Dugaan Penyimpangan Pengelolaan Anggaran BUMDes Marsada Sejahtera Desa Adian Gupa Tahun 2025, Diduga Oknum Kades dan Pengurus BUMDes Sekongkol

DAIRI | bongkarnews.com – Dalam pelaksanaan kegiatan Anggaran Dana Desa (ADD) dan Dana Desa (DD) di Desa Adian Gupa, Kecamatan Siempat Nempu, Kabupaten Dairi Tahun Anggaran 2025 lalu, diduga kuat sarat penyimpangan dalam pengelolaan anggaran ratusan juta rupiah, termasuk dalam kegiatan Ketahanan Pangan (Ketapang) yang dilaksanakan oleh BUMDes Marsada Sejahtera.

Dugaan korupsi itu terkuak berawal dari informas yang layak dipercaya menyebutkan jika pada Tahun 2025 lalu, pihak BUMDes Desa Adian Gupa mengelola anggaran Ketahanan Pangan (Ketapang) sebesar lebih kurang Rp. 140.000.000,- (Seratus empat puluh juta rupiah).

Bacaan Lainnya

Dari besaran anggaran yang dimaksud, pihak BUMDes Marsada Sejahtera laksanakan kegiatan pertanian menanam jahe di lahan seluas 1 hektar tepatnya bulan April 2025 lalu. Ironisnya, anggaran Ketapang yang begitu besar tersebut bukan mendapatkan untung yang seharusnya menambah Pendapatan Asli Desa, namun informasi diperoleh menyebutkan malah merugi sekitar Rp. 110.000.000,-.
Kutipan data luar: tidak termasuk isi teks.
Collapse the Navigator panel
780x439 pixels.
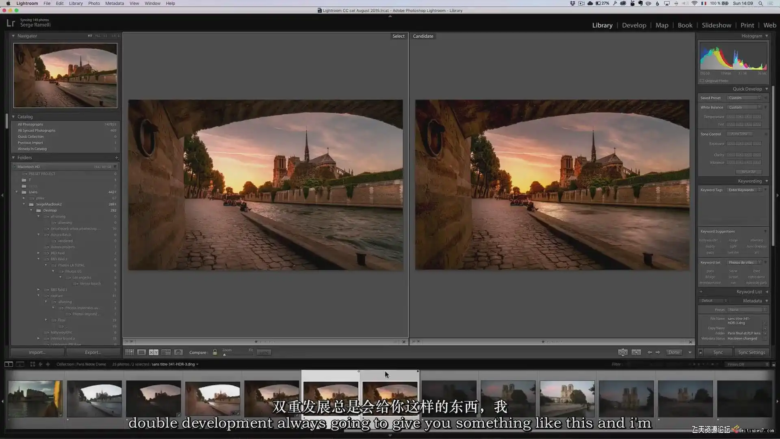click(x=13, y=36)
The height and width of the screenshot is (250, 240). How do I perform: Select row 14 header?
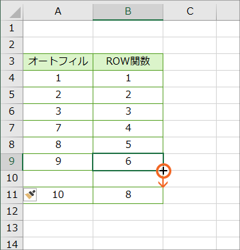[x=11, y=244]
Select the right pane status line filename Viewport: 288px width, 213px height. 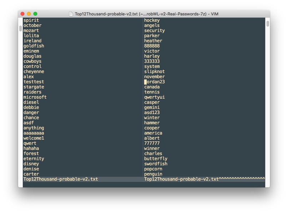point(181,179)
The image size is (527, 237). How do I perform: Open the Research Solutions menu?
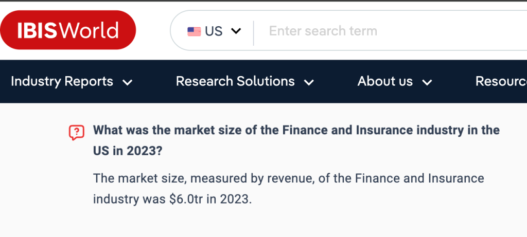point(235,81)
Hal ini tentu menjadi tanda besar bagi masyarakat setempat dan publik, bagaimana mungkin dana yang begitu lumayan besar bisa merugi, padahal jika dibanding masyarakat biasa yang bertani jenis tanaman yang sama bisa mendapatkan keuntungan yang lumyan.
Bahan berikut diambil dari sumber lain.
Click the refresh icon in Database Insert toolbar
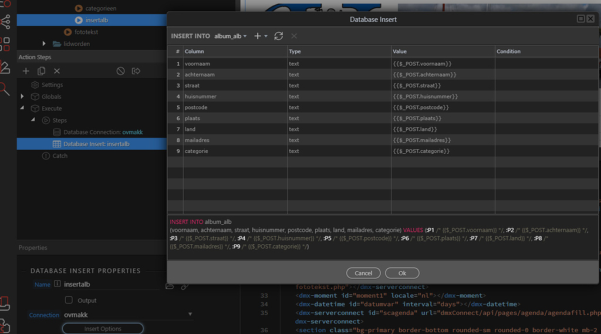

Tim Forum Masyarakat Peduli Aset dan Keuangan (FMPAK) Kabupaten Dairi besama Media Online, melakukan investigasi dan konfirmasi kepada Kepala Desa Adian Gupa, Gindo Sianturi dan Direktur BUMDes Marsada Sejahtera Herbert Pardede di Kantor Desa Adian Gupa beberapa waktu lalu mengatakan, “kegagalan tanaman jahe diakibatkan faktor cuaca buruk sehingga merugi” sebut Herbert Pardede.

Sementara dari data yang dimiliki, kerugian yang dialami BUMDes tersebut pada tahun 2025, bukan hanya karena cuaca buruk saja, selain itu, penggunaaan anggaran banyak dinilai tidak wajar dalam pengelolaannya. Seperti biaya pembelian bibit jahe, tenaga kerja, pembelian pupuk dan kompos, sewa lahan.

Koordinator FMPAK Kabupaten Dairi, Yusuf M, S.H menegaskan anggaran Ketahanan Pangan Desa Adian Gupa yang dilaksanakan banyak ditemukan kurang wajar peruntukannnya, demikian juga anggaran DD dan ADD  lainnya. Hal ini disebutkan, akan dibuka secara transparan dan dilaporkan kepada Aparat Penegak Hukum (APH) untuk menelusuri dan menindaklanjutinya.

“Kita tidak mau jika anggaran Ketahanan Pangan di Desa dimaksud menjadi ajang dan lahan mencari keuntungan pribadi oknum tertentu. Kita harapkan pihak APH nantinya tanggap dan cepat dalam menelusuri laporan pengaduan masyarakat dan menindaklanjuti siapa-siapa yang terlibat dalam pelaksanaan kegiatan tersebut”, pungkasnya.